DIRECTIONS -> Below are records to write out exactly; drop the pictures when you do.
==============================
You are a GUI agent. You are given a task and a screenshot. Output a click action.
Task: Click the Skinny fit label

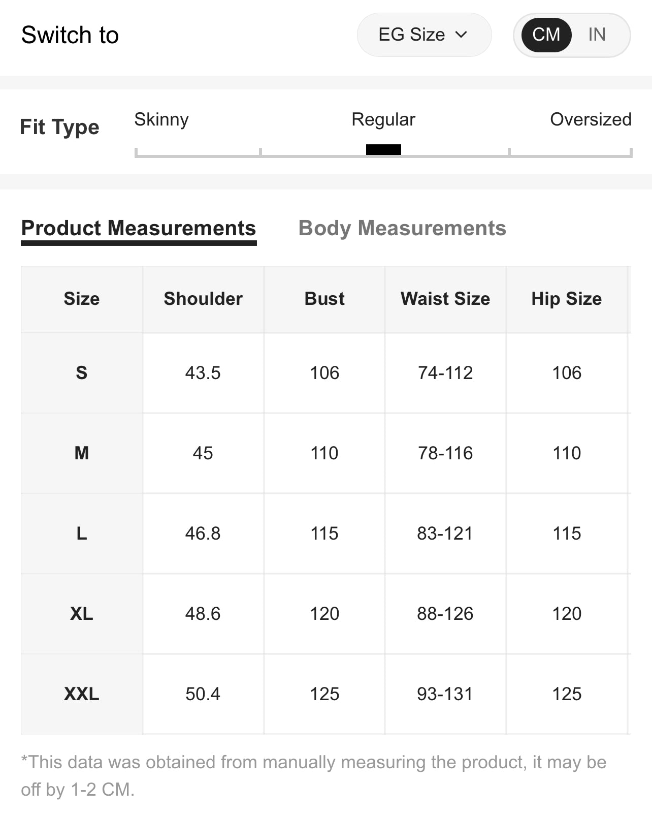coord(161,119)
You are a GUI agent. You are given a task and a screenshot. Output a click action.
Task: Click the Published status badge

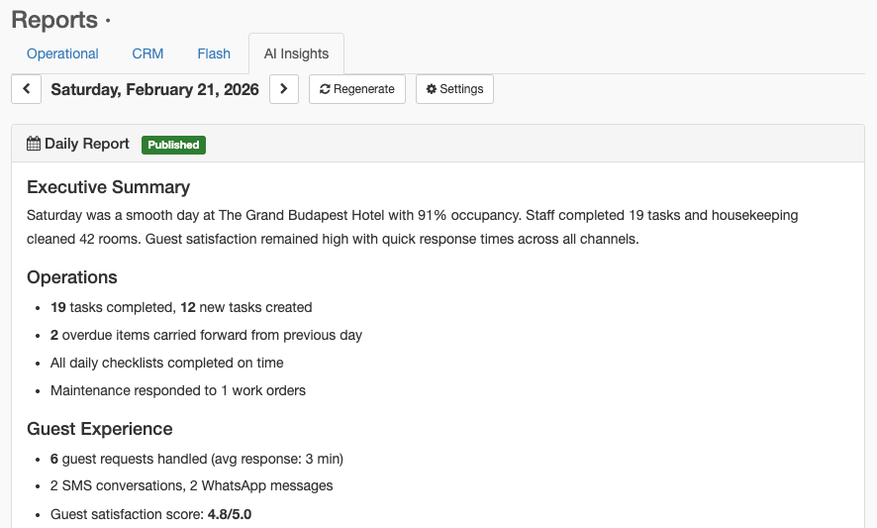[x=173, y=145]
==============================
ANSWER ->
You are a GUI agent. You are given a task and a screenshot. Output a click action.
Task: Click the Skinny fit label

coord(161,119)
You are a GUI agent. You are given a task and a screenshot. Output a click action.
Task: Click the Published status badge

[x=173, y=145]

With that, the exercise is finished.